## Your objective
Retype only the lines below from the one with "Viewport: 1200px width, 803px height." to the one with "Image resolution: width=863", inclusive, skipping every image.

(Stored records)
------------------------------------------------
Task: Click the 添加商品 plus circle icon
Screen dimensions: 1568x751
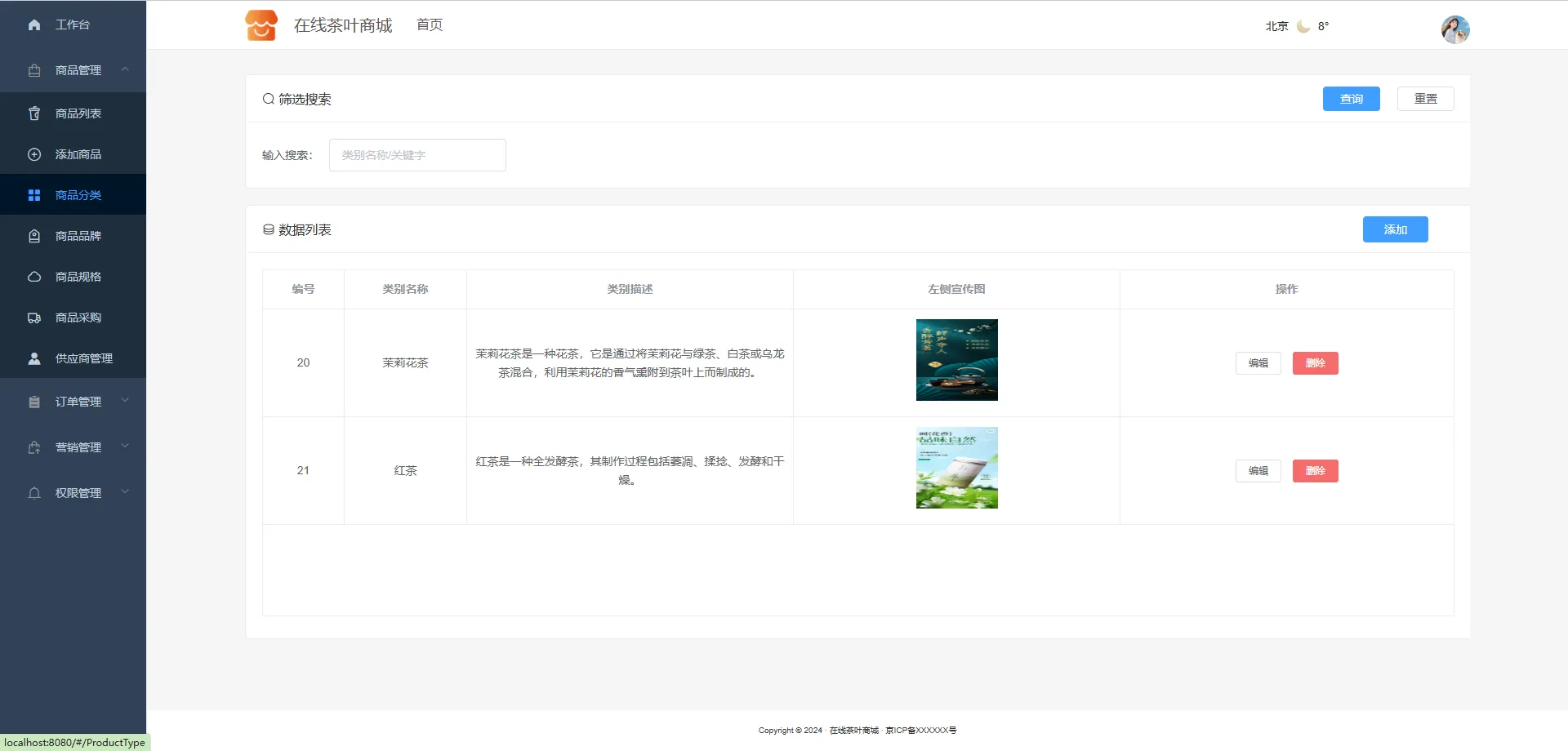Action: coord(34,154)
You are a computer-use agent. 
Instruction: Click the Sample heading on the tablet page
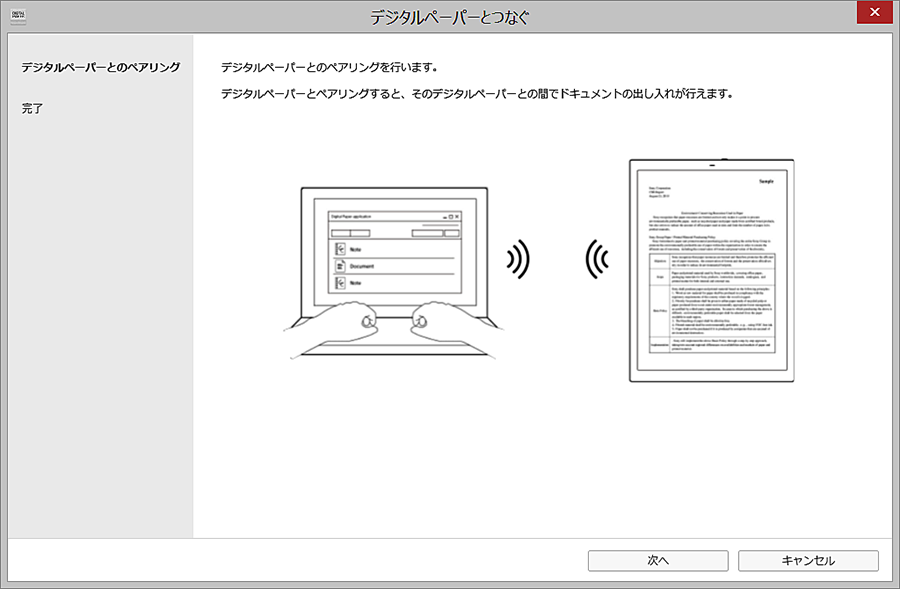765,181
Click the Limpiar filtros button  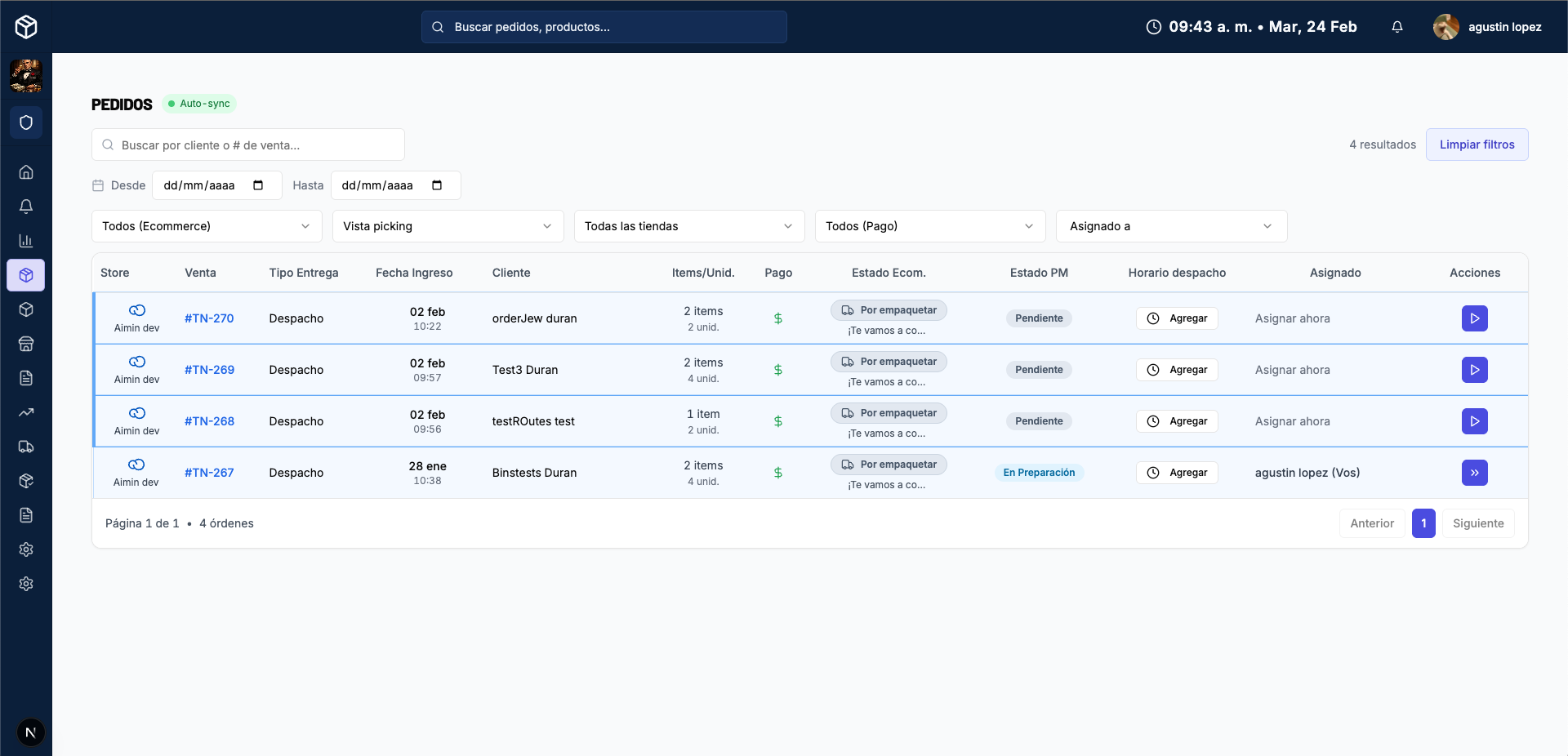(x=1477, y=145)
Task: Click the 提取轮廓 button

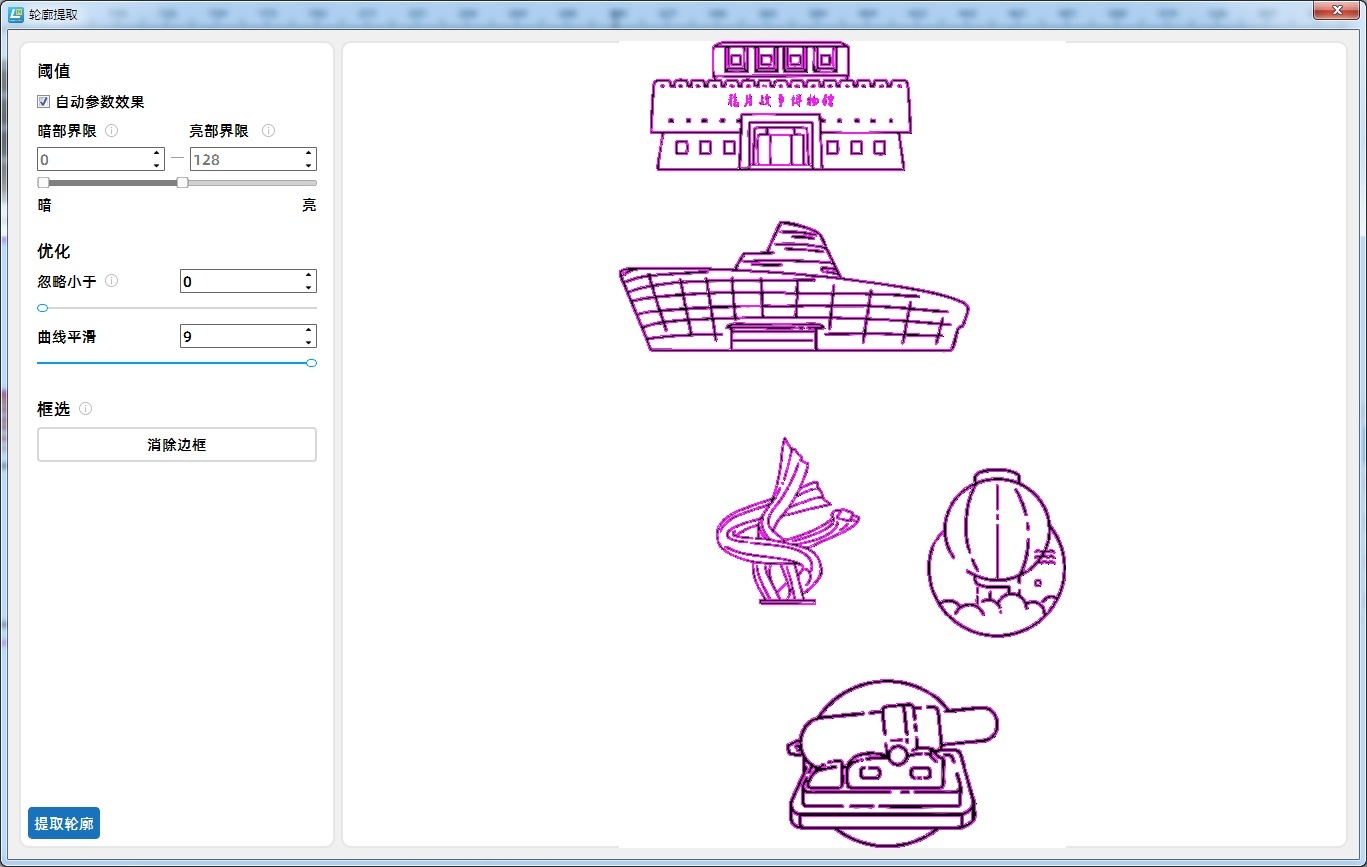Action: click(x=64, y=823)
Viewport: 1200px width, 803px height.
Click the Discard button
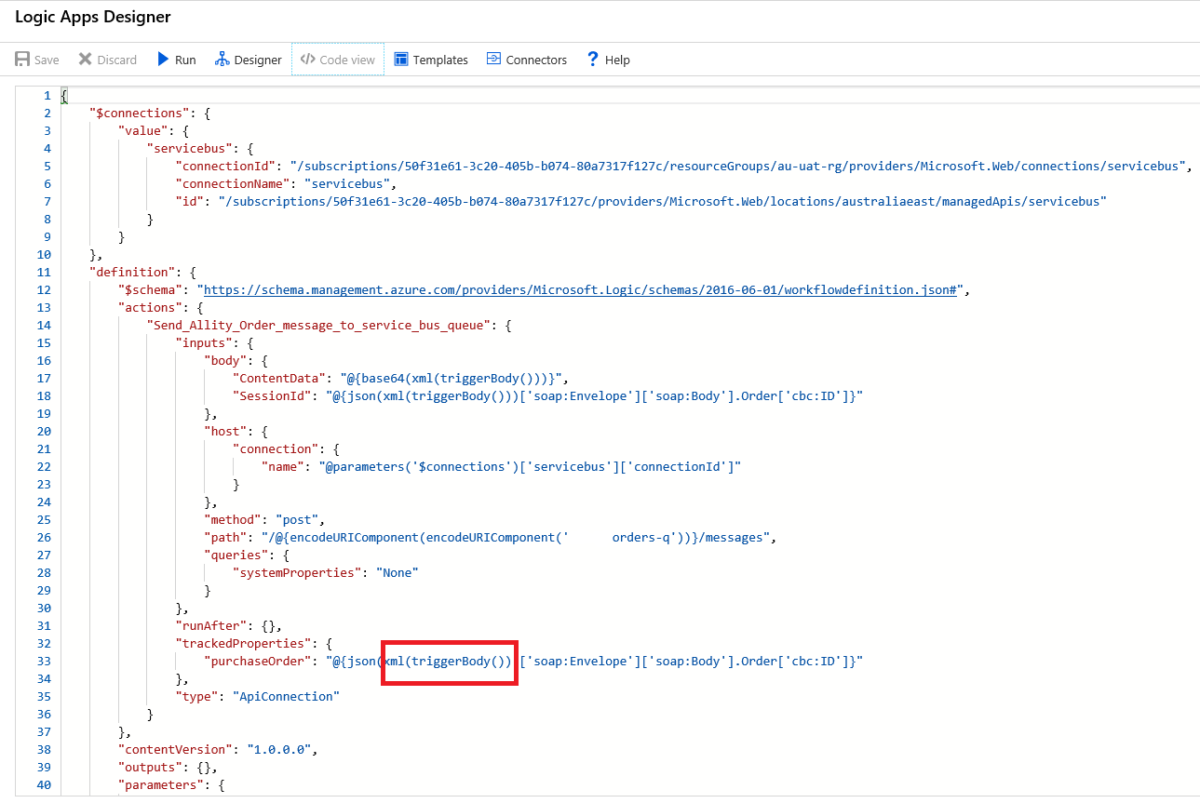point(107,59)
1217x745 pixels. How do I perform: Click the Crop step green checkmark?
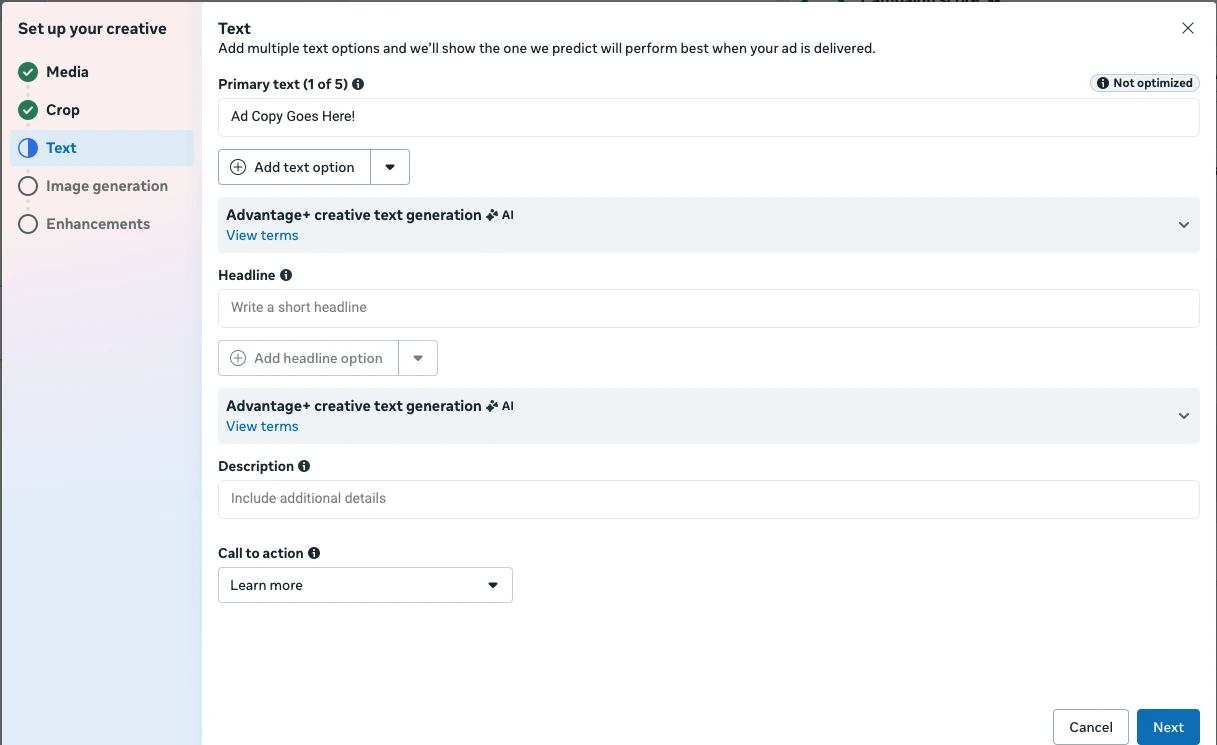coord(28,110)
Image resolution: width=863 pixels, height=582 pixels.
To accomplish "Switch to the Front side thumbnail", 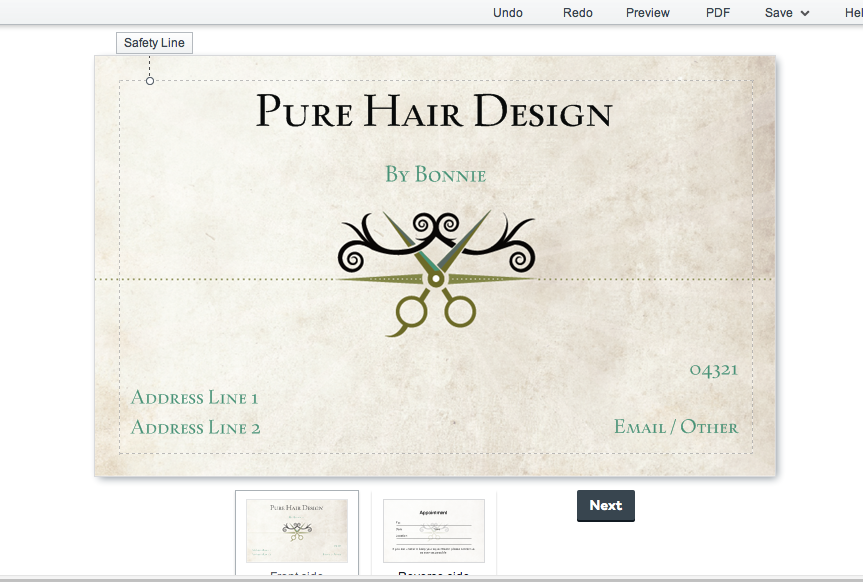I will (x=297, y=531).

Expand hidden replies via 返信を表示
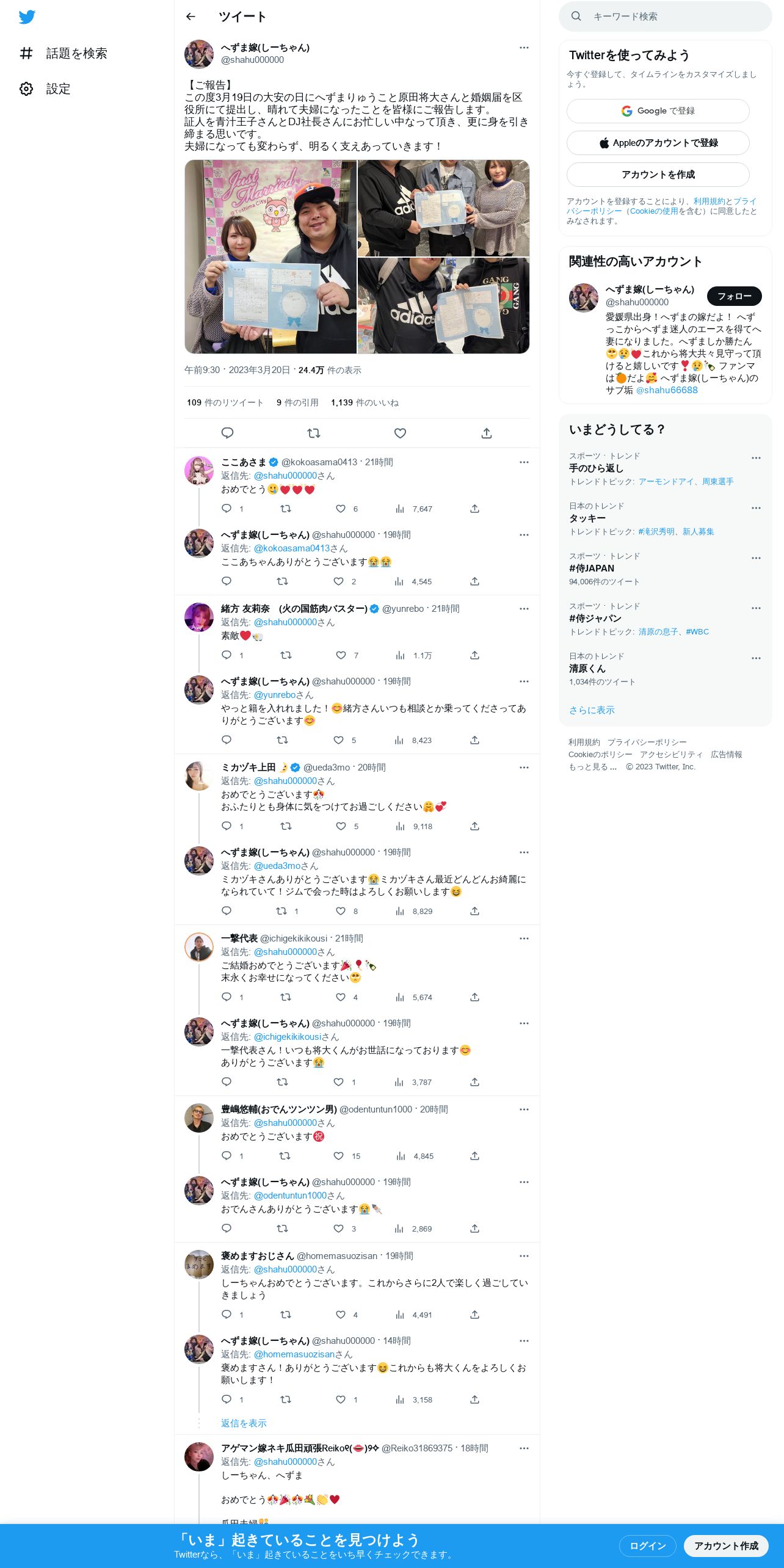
------------------------------------------------
## Result
Viewport: 1200px width, 803px height.
Click the Discard button
point(107,59)
1217x745 pixels. How do I perform: Click the Crop step green checkmark?
coord(28,110)
Image resolution: width=863 pixels, height=582 pixels.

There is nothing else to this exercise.